My son Liam, who’s in his first year of college in Washington, DC, told me recently that he has checked off one of the rites of passage of being a DC resident: he was inconvenienced by the Presidential motorcade. Now, we’ve all seen the motorcade on TV: the giant, custom-made Cadillac limousine with the flags flapping in the breeze off the front fenders that is literally known as “The Beast” for its size and strength; the motorcycle escort of police officers in a phalanx formation in the lead; attending cars and more police cars following it; and, of course, all traffic is cleared on its route and blocked from entering the route while it is in transit. But television doesn’t even begin to do it justice.
First of all, there is not just one limousine, but generally three, so the one actually containing the President is not obvious to a potential assassin. Second, those limousines resemble James Bond’s car or the Batmobile more than they do the limousines that get rented to prom kids and bachelorette parties: they have 8-inch armor on the body, 5-inch bulletproof glass on the windows, run-flat tires, their own hermetically sealed atmosphere, as well as defensive measures like smokescreens, oil slicks, and door handles that can be electrified; and that’s just the stuff we know about.
And that’s also just the limousine itself. But the Presidential motorcade is usually forty to fifty vehicles long! It includes that phalanx of police motorbikes and accompanying escort cars, but it includes a lot more than that. There are other transport cars carrying presidential aides and the press pool. There are vehicles carrying the Secret Service Counter Assault Team, which is essentially a platoon of highly-trained and heavily-armed soldiers who would deploy and resist any attack on the motorcade, in addition to the more familiar Secret Service agents in suits and sunglasses.
There is an intelligence vehicle to assess situations and threats in real time and advise the motorcade on changes. There are cars to provide uninterrupted satellite communications for the President, and other cars designed to defend the motorcade against electronic interference. There is an ambulance, of course, but there’s also a Hazardous Materials Response vehicle in case of chemical, biological, or nuclear attack. And so on, and so on.

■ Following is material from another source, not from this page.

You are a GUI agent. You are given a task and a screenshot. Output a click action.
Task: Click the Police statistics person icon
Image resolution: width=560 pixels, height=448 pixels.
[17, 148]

When the President of the United States rolls into town, you know it. Which, aside from all the practical purposes of all those cars, is part of the point. The motorcade inherently projects a sense of massive power, power that you do not want to mess with in the moment, of course, but also power that you do not want to mess with at all. The motorcade may inspire pride, joy, awe, fear, or resentment, depending on what your relationship is to the United States, but never indifference or dismissal.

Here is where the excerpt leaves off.